Having large numbers of these kinds of assets may eventually force a bank to use capital to cover losses, diminishing its buffer of equity. Many of those assets are also likely to be in non-accrual status and thus aren't earning money, resulting in lower earnings and potentially more risk of a failure in the future.

Veritex Community Bank did better than the national average of 37.49 on Bankrate's asset quality test, racking up 40 out of a possible 40 points .

The percentage of problem assets a bank holds compared to its total assets is a helpful indicator of asset quality.As of December 31, 2017, 0.02 percent of Veritex Community Bank's loans were noncurrent -- in other words, they were more than 90 days past due or were in non-accrual status. That's below the national average of 1.01 percent.

Banks maintain a reserve known as an "allowance for loan and lease losses" to deal with problem assets . Comparing how large that reserve is to the total amount of problematic loans can be a widely used indicator when evaluating a bank's ability to manage problem assets. Veritex Community Bank's loan loss allowance was 2,651.76 percent of its total noncurrent loans, higher than the national average. All things being equal, a higher ratio of loan loss allowance to noncurrent loans is better.

Earnings score

A bank's profitability affects its long-term survivability. Earnings can be retained by the bank, giving a boost to its capital buffer, or be used to deal with problematic loans, likely making the bank better prepared to withstand economic trouble. Losses, on the other hand, reduce a bank's ability to do those things.

Veritex Community Bank did below-average on Bankrate's test of earnings, achieving a score of 8 out of a possible 30.

One key way to measure a bank's earnings is return on equity, or net income (profit, essentially) divided by total equity. The most recent annualized quarterly return on equity for Veritex Community Bank was 6.87 percent, below the national average of 8.10 percent.

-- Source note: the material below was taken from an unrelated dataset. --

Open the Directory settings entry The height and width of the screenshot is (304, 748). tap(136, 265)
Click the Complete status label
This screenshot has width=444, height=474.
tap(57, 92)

The bank reported net income of $18.0 million on total equity of $459.3 million for the twelve months ended December 31, 2017. The bank had an annualized return on average assets, or ROA, of 0.91 percent, below the 1 percent deemed satisfactory in accordance with industry standards and below the average for U.S. banks of 1.00 percent.

WHAT IS SAFE & SOUND?

Bankrate.com's Safe & Sound Ratings provide a star rating system to evaluate the current financial status of financial institutions. The information gathered about banks, credit unions and thrifts is updated as set forth in the Terms of Use of Safe & Sound Ratings and Reports. The Safe & Sound Ratings information is grouped by categories of banks, thrifts and credit unions.

Scoring methodology

Bankrate.com evaluates the financial condition of institutions and assigns a one- to five-star rating for each with five stars representing the highest rating. Institutions with satisfactory performance will generally receive a rating of three or more stars. The majority of institutions fall into the three- to four-star range. An institution with an "NR" rating may be too new to rate or may have limited the publicly available information in their regulatory filings. The "NR" is not an indication of financial strength or weakness. The Safe & Sound rating is believed to be reliable, but the information is not guaranteed. In addition, events since the information was collected may have altered the institution's financial condition.